Statistics show that one in 50 Brits visiting Turkey buy a fez. Of course, that is a piece of headwear that is not easy to pack, so in most cases must be carried. That involves Accrington's man about town having it on his ill-furnished scull when he checks in with Gladys, Jason and Sharon. Given at least an hour to spare, Big Dave has a pint or two; and given a fez, he eventually gets around to entertaining all with his “not like that, like that” spiel. We are never the only ones groaning. That is the airport. The same thing may be observed daily in “Tourist Town” anywhere between Kuşadası and Antalya. Find, if you will, a cafe near a tourist-tat shop which has fezzes [fezii?] for sale, and I will certainly guarantee that in the time it will take you to eat a kebab you will be treated to a Tommy Cooper impersonation. I wish I could read the thoughts of the shopkeeper who sees the same gag 10 times a day; possibly 20 on a good day. Now please allow me to expand on Freddie Frinton for the benefit of large numbers of readers. Freddy Frinton was a British comedian who built his entire career on playing a drunk. He is immortalized throughout continental Europe as the star of “Dinner for One” (1963), a 20-minute TV sketch which has obtained cult status in Germany and is screened on TV every New Year's Eve. The show has become the most frequently repeated TV program ever, having been shown more than 270 times. You should Youtube Freddy for a chuckle.

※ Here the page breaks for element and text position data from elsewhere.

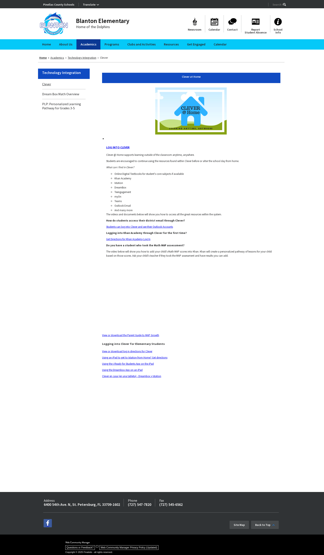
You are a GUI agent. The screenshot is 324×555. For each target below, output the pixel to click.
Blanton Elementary (102, 21)
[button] (284, 4)
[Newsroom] (194, 23)
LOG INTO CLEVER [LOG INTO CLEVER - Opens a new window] (118, 147)
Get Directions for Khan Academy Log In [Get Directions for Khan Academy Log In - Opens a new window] (128, 239)
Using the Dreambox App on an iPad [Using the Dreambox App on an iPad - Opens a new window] (122, 370)
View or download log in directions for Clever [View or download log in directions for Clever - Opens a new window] (127, 351)
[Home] (46, 44)
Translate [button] (89, 4)
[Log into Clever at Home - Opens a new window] (191, 111)
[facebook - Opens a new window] (48, 523)
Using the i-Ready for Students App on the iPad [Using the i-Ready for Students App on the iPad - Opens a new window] (128, 364)
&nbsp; (160, 412)
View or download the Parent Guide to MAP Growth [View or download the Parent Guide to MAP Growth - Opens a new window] (130, 335)
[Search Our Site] (278, 4)
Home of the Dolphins (93, 26)
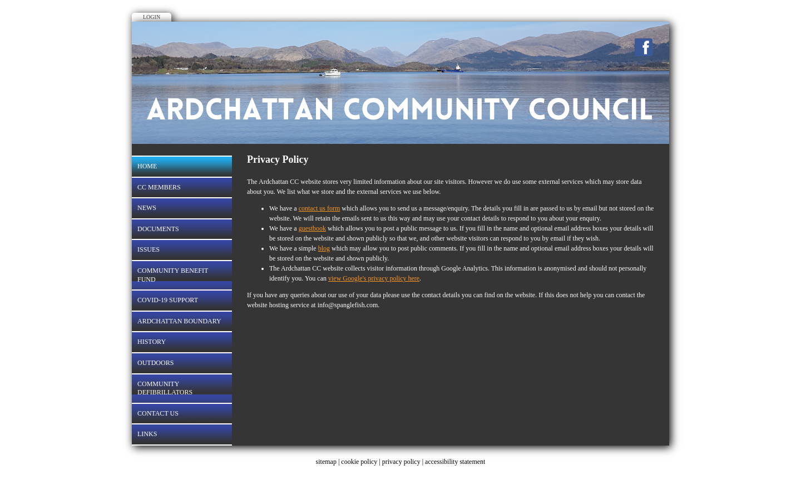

So readers, here is your choice for next New Year's Eve entertainment. You may visit the continent and watch the aforementioned TV program, preceded and followed by appalling adverts and painful accordion music. You may observe a bunch of Germans waiting for the Munich flight at Gatwick, or you may take a cheap holiday to Turkey and enjoy the highlight of assorted Tommy Coopers prior to your return flight.